Sagar Doshi




United States





By Sagar Doshi

Meet a Prof – Sally Maitlis


As before, here’s a short interview with another well-loved faculty member at Saïd Business School: Sally Maitlis, a Professor of Organisational Behaviour and Leadership.

Professor Maitlis is well known for her work on sensemaking in organisations as well as crisis and trauma management in the workplace. She focuses especially on qualitative research in cultural and creative industries.

Her unique scope of interests is why I wanted to hear her thoughts. She is perfectly qualified to deliver advice to a group of 300+ students about to go through a period of notable change and growth, as you’ll see in the lightly edited interview below.




Your profile on the Oxford Saïd website talks about the value of self-awareness and introspection to organisational success. In that vein, what skill, mindset, or technique should our class take more pains to learn?

Reflection is a much under-utilised practice in business, and especially critical reflection about the impacts we have on other people, both intended and unintended.

When experiencing an interpersonal difficulty at work, the explanation most people give is that the other person is a jerk. I hear this all the time but it almost always only explains a small part of things, or misses the root cause altogether. So I challenge people to ask themselves, “How would that person (the so-called jerk) describe the problem?” I do this because another thing that most people aren’t quick to do is stand in someone else’s shoes and see a situation from his or her perspective. It always looks different!

So I would challenge the class of 2017 to practice self-reflection and perspective taking, or empathy, this year. It will have a fantastically positive effect on your leadership impact.

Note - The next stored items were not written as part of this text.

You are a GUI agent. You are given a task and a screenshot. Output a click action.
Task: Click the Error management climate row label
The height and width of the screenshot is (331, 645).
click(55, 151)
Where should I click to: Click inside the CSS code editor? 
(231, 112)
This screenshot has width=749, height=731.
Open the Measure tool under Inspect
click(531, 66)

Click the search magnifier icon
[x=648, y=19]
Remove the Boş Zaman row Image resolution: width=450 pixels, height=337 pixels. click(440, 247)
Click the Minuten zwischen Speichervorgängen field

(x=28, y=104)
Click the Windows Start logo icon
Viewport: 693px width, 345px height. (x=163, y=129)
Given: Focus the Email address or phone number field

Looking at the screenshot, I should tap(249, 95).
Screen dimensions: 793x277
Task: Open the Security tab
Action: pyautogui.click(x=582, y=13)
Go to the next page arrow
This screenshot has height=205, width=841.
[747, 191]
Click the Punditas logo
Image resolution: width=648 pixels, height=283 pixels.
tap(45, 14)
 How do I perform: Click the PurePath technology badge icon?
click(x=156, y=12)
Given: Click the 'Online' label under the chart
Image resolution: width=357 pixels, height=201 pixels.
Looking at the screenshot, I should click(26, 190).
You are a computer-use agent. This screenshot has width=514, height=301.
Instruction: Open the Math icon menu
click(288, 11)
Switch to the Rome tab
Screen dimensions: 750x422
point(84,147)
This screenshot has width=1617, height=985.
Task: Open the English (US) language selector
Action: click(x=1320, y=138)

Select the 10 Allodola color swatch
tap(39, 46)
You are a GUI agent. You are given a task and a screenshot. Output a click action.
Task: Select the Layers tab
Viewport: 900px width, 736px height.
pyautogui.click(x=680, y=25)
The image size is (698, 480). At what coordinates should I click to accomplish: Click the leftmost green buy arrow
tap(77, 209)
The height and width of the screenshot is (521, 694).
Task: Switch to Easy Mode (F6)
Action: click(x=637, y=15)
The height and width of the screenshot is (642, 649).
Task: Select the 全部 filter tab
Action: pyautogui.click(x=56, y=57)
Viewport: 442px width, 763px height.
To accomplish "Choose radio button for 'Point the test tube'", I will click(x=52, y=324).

Many students in our cohort are drawn to cultural and creative industries, even if we don’t have work experience in those areas. What can we do during our brief time at Oxford to explore a more expressive and creative line of work?

Oxford is a wonderful place to explore your creativity, within your work and beyond! It is full of music, art, theatre, and more – taking place at the university, college, and business school levels. Doing something creative and getting out of your regular headspace is not only a great way to unwind from the demands of MBA life but will also stimulate new ideas and prompt novel connections in your thinking about business and much more. In addition, Oxford Saïd is home to a wonderful initiative, Engaging with the Humanities, in which the synergies between business and the humanities, including literature, history, and music, are richly explored – check it out!


Your Dean’s Seminar last March discussed the nature of a calling. Some of us have clearly identified passions and some are unsure, but all of us will be developing them through our year at Oxford Saïd. What lessons can we learn from your research? What challenges can we expect?

One of the key findings from the research I have done on callings is that the people who best weather the challenges of such work are those who do not over-identify with, or define themselves by, their calling.

Passion for your work is wonderful: it drives you to make things happen and can inspire others to do the same. But when the work becomes the primary way of expressing who you are, it can get in the way of your relationships, productivity, and ultimately lead to burnout.

In my research, the people who follow their calling for the longest time and in the best health are those who embrace the calling not as work that they were born to do, but rather as work that they can master over time by embracing challenges as opportunities to learn, and through collaborative relationships that build a community of practice for those with a shared passion for the cause.

In short, expect lots of challenges when you pursue your calling and approach them with what Carol Dweck, the American educational psychologist, calls a “growth mindset”. Don’t see your calling as a chance to perform, but as an occasion to learn and grow.

The same is true, by the way, for your MBA programme!


Are there any common misconceptions among incoming MBAs that you would like to clear up?

Anyone who doesn’t realise that business is about people, and that the most successful, innovative, and sustainable organisations are those that bring the best out of the people they employ (and not just get the most hours out of them) has a lot to learn about leadership – which hopefully they will this year!


Thank you, Professor Maitlis! Can’t wait to meet you in person as we kick off our MBA Launch in almost a week.

Thanks for these great questions, Sagar, and for your initiative in setting up this blog. I look forward to getting to know you and your classmates in the coming months.